[Work to be completed]
Convert the rows from the line containing "The width and height of the screenshot is (1200, 799)." through the end of the rows into a JSON list of strings, one string per line, leaving out blank lines.

[Data entries]

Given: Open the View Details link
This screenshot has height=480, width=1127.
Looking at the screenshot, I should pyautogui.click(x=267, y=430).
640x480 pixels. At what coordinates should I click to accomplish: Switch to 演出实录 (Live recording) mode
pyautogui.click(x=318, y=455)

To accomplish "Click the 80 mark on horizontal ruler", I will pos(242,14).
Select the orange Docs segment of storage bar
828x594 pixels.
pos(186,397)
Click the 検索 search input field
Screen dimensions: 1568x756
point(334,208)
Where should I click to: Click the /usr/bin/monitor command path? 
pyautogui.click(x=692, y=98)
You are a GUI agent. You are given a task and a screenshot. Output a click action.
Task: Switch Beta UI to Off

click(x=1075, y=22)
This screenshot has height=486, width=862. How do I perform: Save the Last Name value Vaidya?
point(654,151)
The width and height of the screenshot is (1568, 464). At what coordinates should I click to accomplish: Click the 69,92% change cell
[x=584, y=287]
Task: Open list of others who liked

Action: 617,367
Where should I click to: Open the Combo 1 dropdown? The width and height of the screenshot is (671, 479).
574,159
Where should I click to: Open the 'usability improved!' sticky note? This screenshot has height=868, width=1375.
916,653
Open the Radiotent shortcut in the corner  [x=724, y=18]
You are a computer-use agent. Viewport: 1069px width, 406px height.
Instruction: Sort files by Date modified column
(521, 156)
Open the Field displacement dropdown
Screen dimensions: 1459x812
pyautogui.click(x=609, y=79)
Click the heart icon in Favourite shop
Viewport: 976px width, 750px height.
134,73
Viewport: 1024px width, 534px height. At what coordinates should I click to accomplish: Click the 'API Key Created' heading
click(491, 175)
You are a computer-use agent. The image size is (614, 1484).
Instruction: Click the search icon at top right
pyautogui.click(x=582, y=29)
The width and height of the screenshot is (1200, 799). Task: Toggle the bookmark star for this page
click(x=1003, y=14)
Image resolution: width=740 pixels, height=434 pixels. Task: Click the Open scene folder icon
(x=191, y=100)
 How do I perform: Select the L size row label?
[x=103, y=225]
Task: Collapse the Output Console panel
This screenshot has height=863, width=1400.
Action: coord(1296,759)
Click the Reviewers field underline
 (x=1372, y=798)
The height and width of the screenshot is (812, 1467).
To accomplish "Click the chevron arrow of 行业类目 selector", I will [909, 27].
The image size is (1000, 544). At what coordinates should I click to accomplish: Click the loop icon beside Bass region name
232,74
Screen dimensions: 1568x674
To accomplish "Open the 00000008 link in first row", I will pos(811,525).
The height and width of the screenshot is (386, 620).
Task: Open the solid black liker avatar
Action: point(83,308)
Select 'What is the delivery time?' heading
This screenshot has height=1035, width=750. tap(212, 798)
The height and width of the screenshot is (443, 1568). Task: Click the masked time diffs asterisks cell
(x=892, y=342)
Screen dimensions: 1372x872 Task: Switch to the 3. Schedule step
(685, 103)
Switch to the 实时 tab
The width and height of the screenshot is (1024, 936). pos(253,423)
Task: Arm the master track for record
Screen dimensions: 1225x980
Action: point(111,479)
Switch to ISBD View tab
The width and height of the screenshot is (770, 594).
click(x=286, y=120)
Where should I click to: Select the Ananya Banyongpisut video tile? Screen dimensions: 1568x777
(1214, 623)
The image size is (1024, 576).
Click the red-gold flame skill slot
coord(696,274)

[Result]
[
  "The width and height of the screenshot is (1200, 799). Task: Toggle the bookmark star for this page",
  "click(x=1003, y=14)",
  "Image resolution: width=740 pixels, height=434 pixels. Task: Click the Open scene folder icon",
  "(x=191, y=100)",
  " How do I perform: Select the L size row label?",
  "[x=103, y=225]",
  "Task: Collapse the Output Console panel",
  "This screenshot has height=863, width=1400.",
  "Action: coord(1296,759)",
  "Click the Reviewers field underline",
  " (x=1372, y=798)",
  "The height and width of the screenshot is (812, 1467).",
  "To accomplish \"Click the chevron arrow of 行业类目 selector\", I will [909, 27].",
  "The image size is (1000, 544). At what coordinates should I click to accomplish: Click the loop icon beside Bass region name",
  "232,74",
  "Screen dimensions: 1568x674",
  "To accomplish \"Open the 00000008 link in first row\", I will pos(811,525).",
  "The height and width of the screenshot is (386, 620).",
  "Task: Open the solid black liker avatar",
  "Action: point(83,308)",
  "Select 'What is the delivery time?' heading",
  "This screenshot has height=1035, width=750. tap(212, 798)",
  "The height and width of the screenshot is (443, 1568). Task: Click the masked time diffs asterisks cell",
  "(x=892, y=342)",
  "Screen dimensions: 1372x872 Task: Switch to the 3. Schedule step",
  "(685, 103)",
  "Switch to the 实时 tab",
  "The width and height of the screenshot is (1024, 936). pos(253,423)",
  "Task: Arm the master track for record",
  "Screen dimensions: 1225x980",
  "Action: point(111,479)",
  "Switch to ISBD View tab",
  "The width and height of the screenshot is (770, 594).",
  "click(x=286, y=120)",
  "Where should I click to: Select the Ananya Banyongpisut video tile? Screen dimensions: 1568x777",
  "(1214, 623)",
  "The image size is (1024, 576).",
  "Click the red-gold flame skill slot",
  "coord(696,274)"
]